Roy Maginnis is defendant professional corporation’s shareholder.2 His former wife, Nancy Maginnis, claimed that a trust of which she is the beneficiary had been assigned the professional corporation’s rights under the Schwartz and Cutting contract before the garnishment and was, therefore, entitled to the proceeds. Schwartz & Cutting, P.C., faced with conflicting claims, deposited the proceeds with the clerk of the court. ORS 29.275(2). Wife intervened in the garnishment proceeding. ORS 29.225(2); ORS 29.245(2). After a hearing, the court determined that the trust was entitled to the proceeds. ORS 29.245(2). Plaintiff appeals. We reverse.
In the dissolution proceeding, the court modified the Maginnis’ dissolution judgment to impose a trust in wife’s favor to secure husband’s future spousal support payments. The court’s judgment ordered husband’s professional corporation to pay the proceeds from the Schwartz & Cutting contract to wife, who in turn was ordered to deposit them in a trust account. We reversed, because “[t]he professional corporation was not a party [to the dissolution proceedings], and therefore the trial court was without authority to order it to do anything.” Maginnis and Maginnis, 95 Or App 411, 413, 769 P2d 780, rev den 308 Or 142 (1989). On de novo review, we found that the professional corporation was husband’s alter ego. 95 Or App at 413. We remanded with instructions for the trial court to enter a judgment ordering husband to cause his professional corporation to assign its right to receive the proceeds under the contract to wife’s attorney or [232]*232to a financial institution as trustee. The court, on remand, entered the order, but husband did not comply with it.

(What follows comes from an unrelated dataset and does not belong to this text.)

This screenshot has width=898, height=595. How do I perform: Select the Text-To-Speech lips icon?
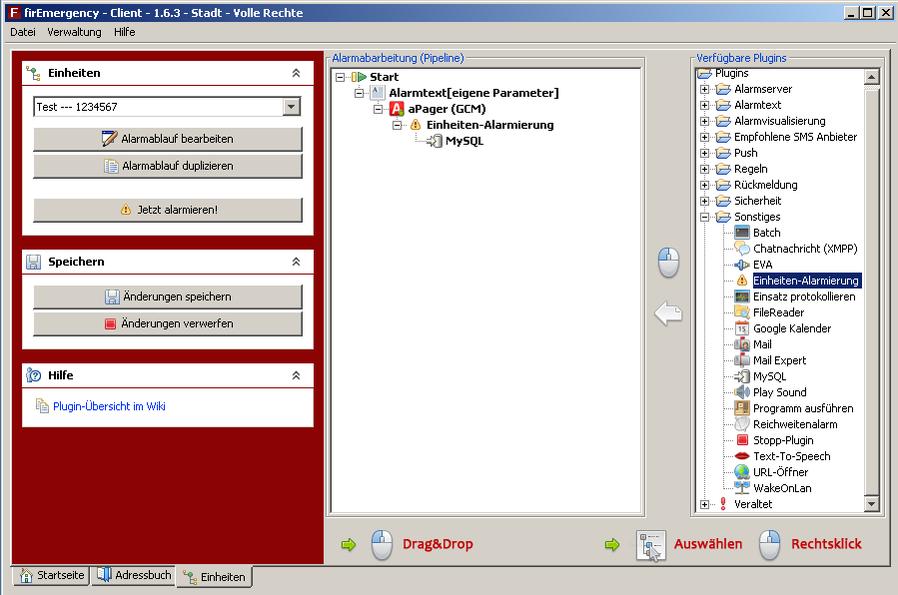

In the subsequent dispute over the garnishment, the court ruled that the assignment of the professional corporation’s right to receive proceeds under the contract, which the court, on remand, had ordered husband to effectuate, “was effective.” Consequently, it held that, when plaintiffs writ of garnishment was issued and served, the professional corporation “had no interest” in the contract that was subject to the writ. We do not agree.

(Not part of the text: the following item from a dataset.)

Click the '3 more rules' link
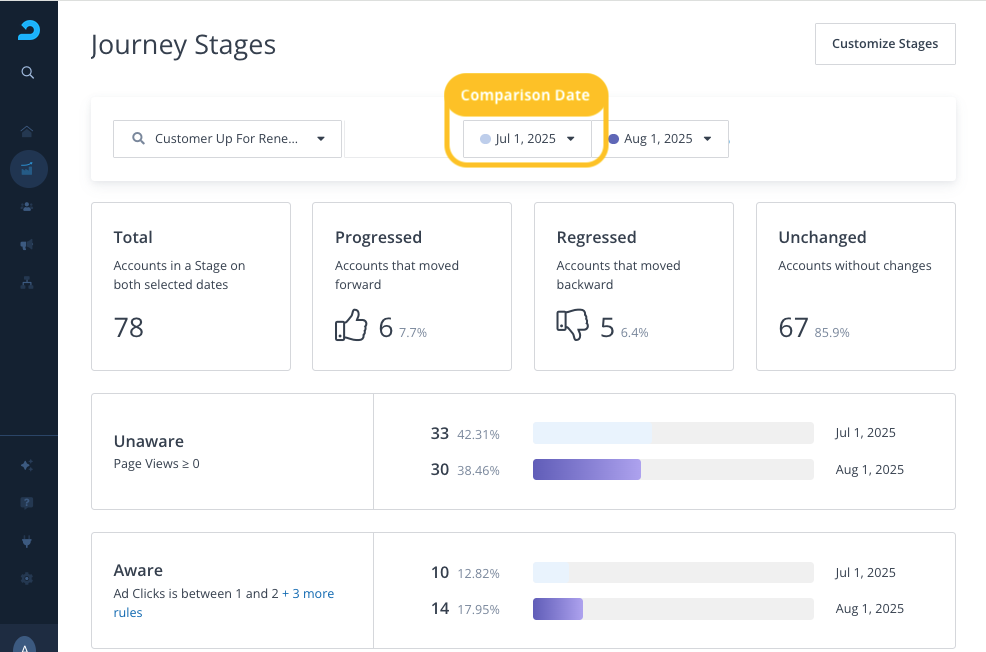 click(313, 593)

As we noted in our previous opinion, the court lacked authority to order the professional corporation, which was not a party to the dissolution proceeding, to assign its interest to a third party.3 A fortiori, the court, on remand, lacked authority to assign the professional corporation’s interest to the third party by judicial fiat. Pursuant to our instruction, the court ordered husband to cause the professional corporation to make the desired assignment, but he did not obey the court’s order. No assignment was made. The court’s order, on remand, did not, because it could not, give wife or her trustee any right as assignees to receive the proceeds payable to the professional corporation. Wife pointed to no other basis for her entitlement to the proceeds in the garnishment proceeding. Plaintiffs right to receive the proceeds is justified by its status as the professional corporation’s judgment creditor.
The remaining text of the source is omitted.